Congresswoman Giffords will probably carry the physical effects of her wound with her for the rest of her life, but she can heal from the effects of it. That includes not just the healing of tissue affected by the wound and surgery, but an internal healing as well. That internal healing is spiritual and emotional, and ultimately leads to acceptance of her life as it will be moving forward.
Patients need a loved one like you to support them, to cheer them on in their healing efforts, and sometimes, they need you just to simply be with them.
ABC Evening News ran a piece last year that looked at the role of loved ones in healing and recovery. The bottom line is that your presence, love, support and being with the patient, is key to the healing and recovery process.
Bob Woodruff, an ABC correspondent who was critically injured while covering the war in Iraq said that he is sure his remarkably swift recovery was due to the presence of his wife and family at his bedside. “I wasn’t able to respond, but I knew they were there, whispering in my ear, holding my hand, rubbing my feet,” he said.

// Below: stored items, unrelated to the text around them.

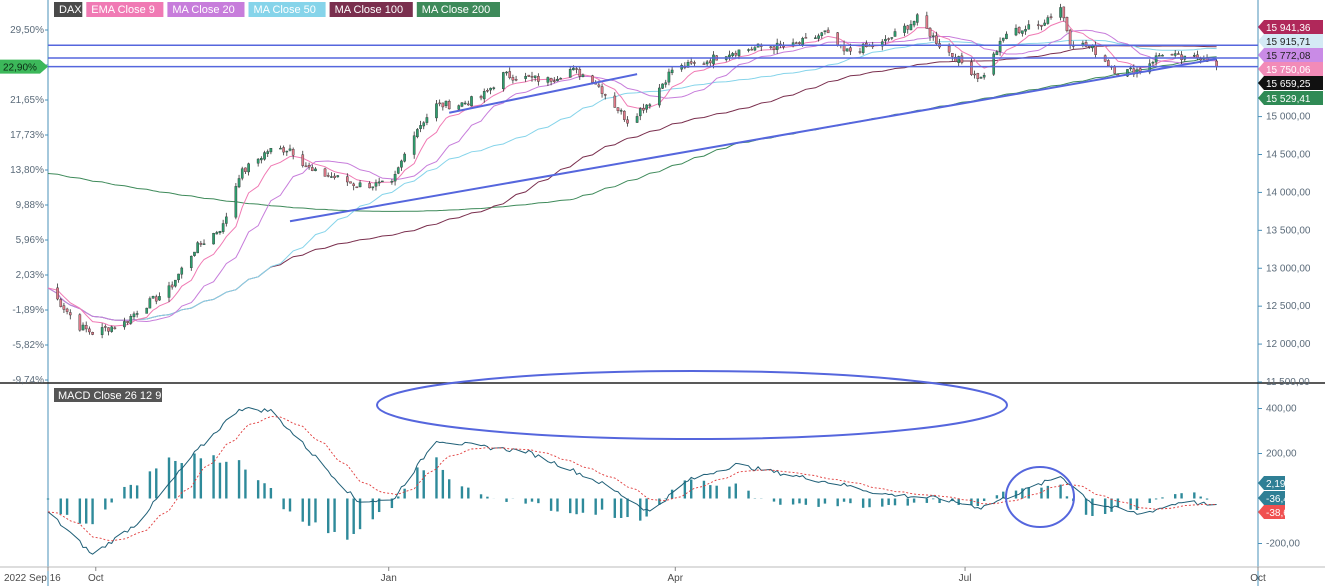 The width and height of the screenshot is (1325, 587). What do you see at coordinates (30, 206) in the screenshot?
I see `left-axis-tick: 9,88%` at bounding box center [30, 206].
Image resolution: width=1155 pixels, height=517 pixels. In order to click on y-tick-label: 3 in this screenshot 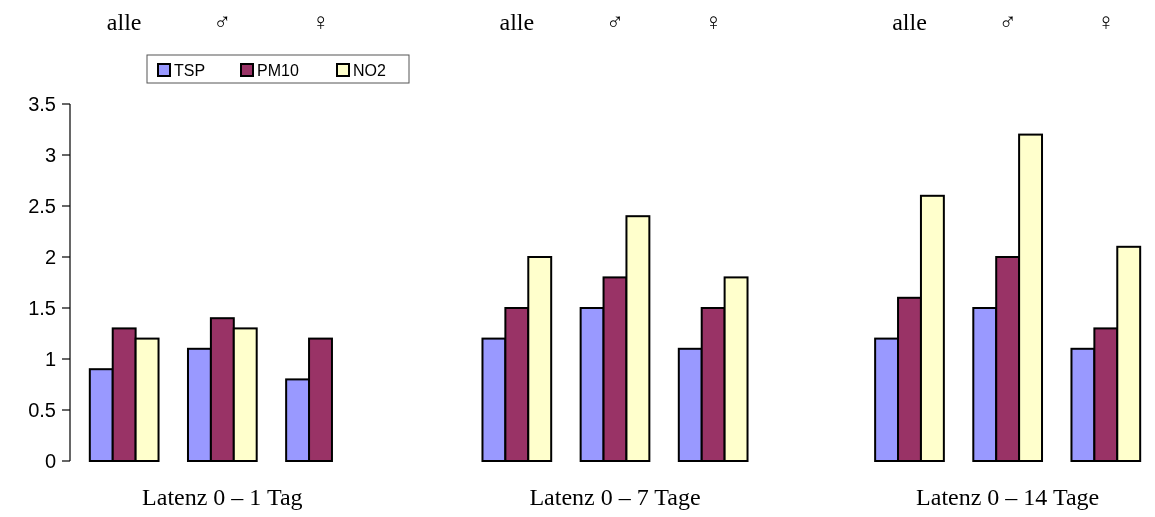, I will do `click(50, 155)`.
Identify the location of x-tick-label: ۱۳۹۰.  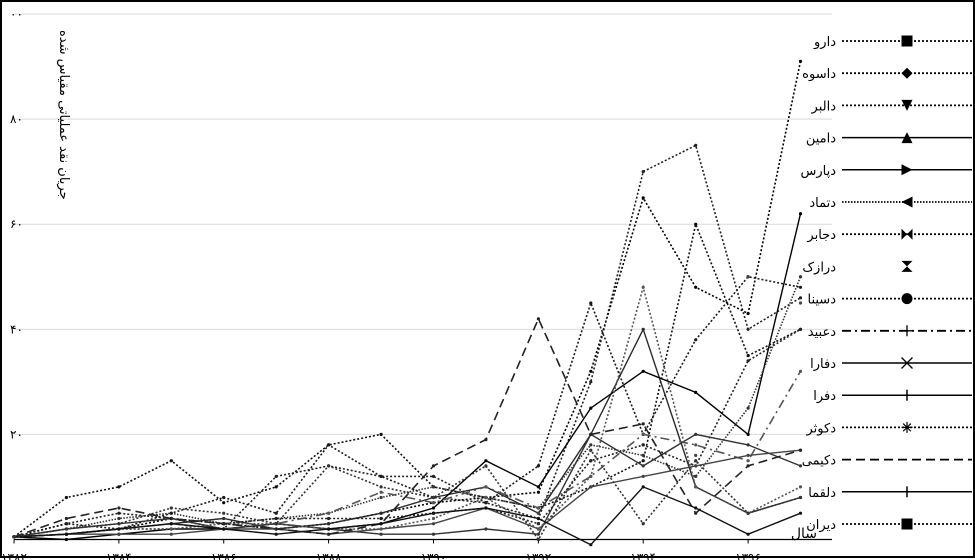
(434, 555).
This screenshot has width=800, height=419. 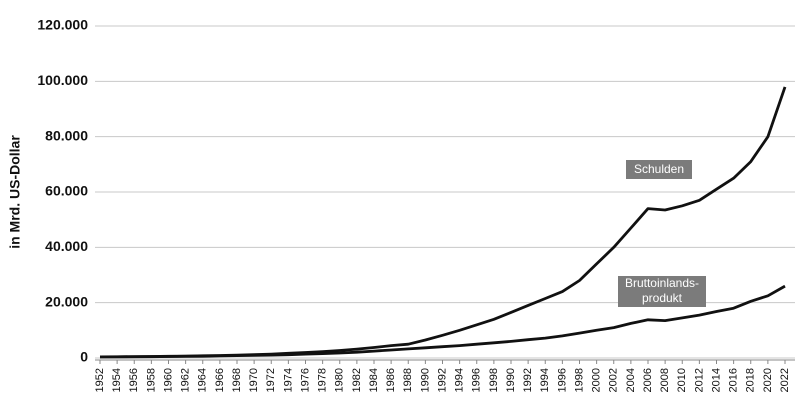 I want to click on x-tick-label: 1986, so click(x=391, y=380).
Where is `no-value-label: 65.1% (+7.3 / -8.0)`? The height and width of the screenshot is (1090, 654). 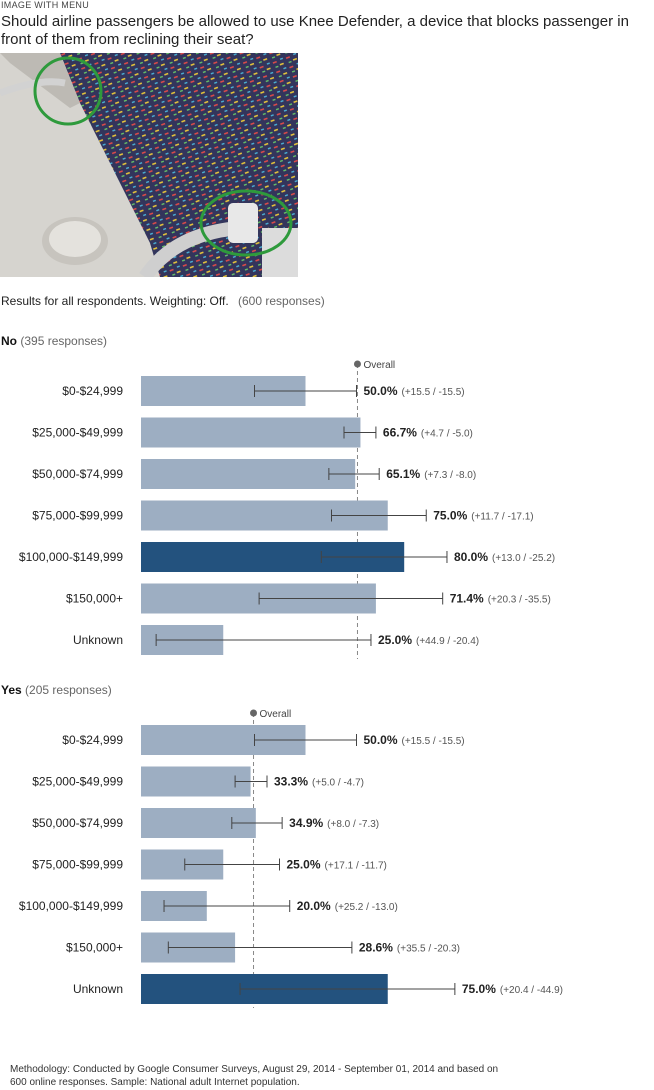
no-value-label: 65.1% (+7.3 / -8.0) is located at coordinates (431, 474).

I can see why a medical person, who must have measurable outcomes, might balk at the idea that the mere presence of a loved one by a patient’s bed would change anything. But I’m an experienced caregiver and I know how powerful the presence of a loved one can be, just being there for the patient.
So don’t wonder whether you should take time out of your busy schedule to spend time sitting with your loved one. Just do it! Whispered words of affection or forgiveness, a hand held, a song shared—these all are the tools of healing, which we can all use on behalf of our loved ones.